If you are riding with any intensity at all, you’ll never be able to eat as much as you burn during these type of rides. The good news is that you don’t have to. Since much of your fueling at that intensity is from fat, your goal with fueling is to offset glycogen depletion as much as possible. I’m personally not a believer in restricting carbs to force the body to use more fat, but some might suggest trying that. My suggestion would be to keep working the long endurance stuff and pushing the power higher on those long rides and keep pushing the sugar intake up until the body objects. The other thing I’d suggest trying if you are not already doing it - follow your aggressive fueling even for shorter rides. Besides constantly conditioning the body to process more fuel, you also reduce the chance of going into those big rides somewhat depleted from prior rides.

Big 6+ hour rides at high Z2 - low Tempo are a big focus of mine as I approach my target events (which are typically 6-12+ hours). Fueling is a big part of that training, but I find that those last hours get easier over time even with the same FTP and fueling. I’m not sure if that is the body using fat more efficiently or other fitness adaptations increasing my endurance, but I’ll go from feeling like I’m gonna bonk at 5.5 hours to feeling reasonably strong at 6.5+ after 4-5 weekends of doing that type ride on a saturday. That’s working up to around .8 IF for NP.

What time are you riding? It sounds like you’re primarily worried about the calorie deficit at the end of your ride?

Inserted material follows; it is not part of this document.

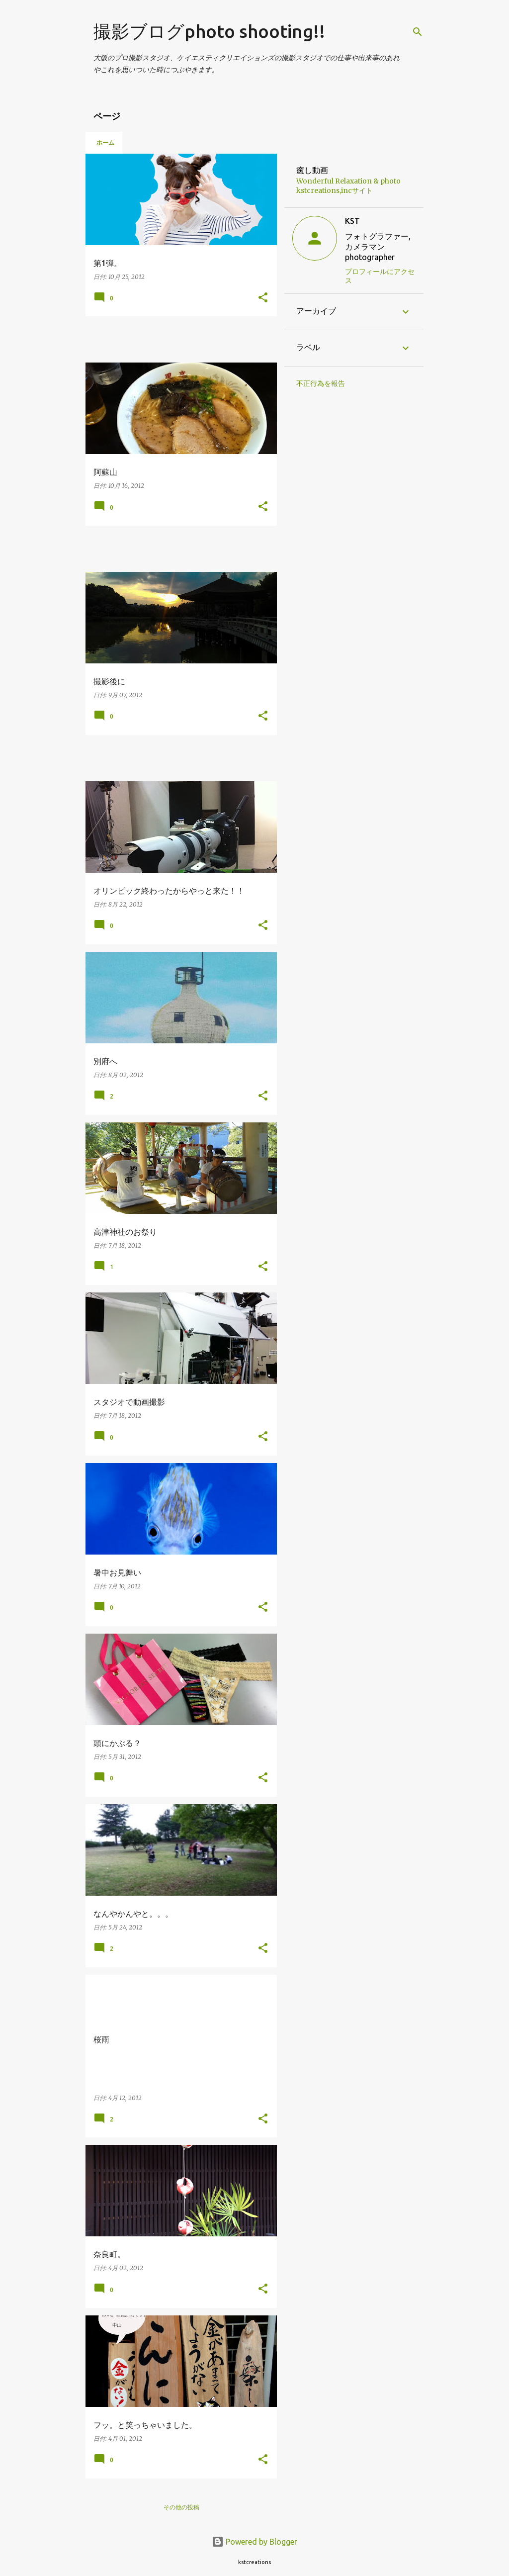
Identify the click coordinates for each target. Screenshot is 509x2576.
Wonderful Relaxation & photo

And are you tracking your intake throughout the day / week?

I have a lower overall training load, only 12-17 hours per week. But I’m 32 & ~63.5kg. In a 5-6 hour ride my NP can be 220-230. My last big ride like this was just over 4,000kj. I fuel this with 90g of carbs per hour in a Fructose/Maltodextrin mix so 350 calories/hour? Maybe I’ll stop in the 2nd half of the ride for a coffee and pastry for another ~500 calories.

I’ve found on a day like this I’ll feel best if I’m having breakfast, then brunch and other snacks. Maybe 7-8am I’ll have pancakes. Then 10-11am I’ll have a big bowl of oatmeal. Eating a lot of jam, peanut butter, etc. as toppings. I’ll start riding around 12. Ideally I’ll have as much as 1500 calories in my system before I’m on the bike. I’ve found that I can start a Z2 ride feeling full, and it doesn’t impact my ride. The intensity isn’t so high that a full stomach is a problem.

Getting off the bike I immediately start eating again. Protein shake, snacks, dinner, more snacks. Great day for potato chips, ice cream, etc. And even then I still find I’m in a slight deficit before bedtime.

Eating enough can turn into a part-time job with a high training load.

Thanks a lot everyone for your responses.

Upon reading everyone’s thoughts, my hypothesis is that I am waking up behind the eight ball and never really getting in front of it. I don’t eat much at night because I usually am not particularly hungry, as opposed to the mornings where I can pack it away no problem. I am going to take 200 g of carbs and move it to the night before.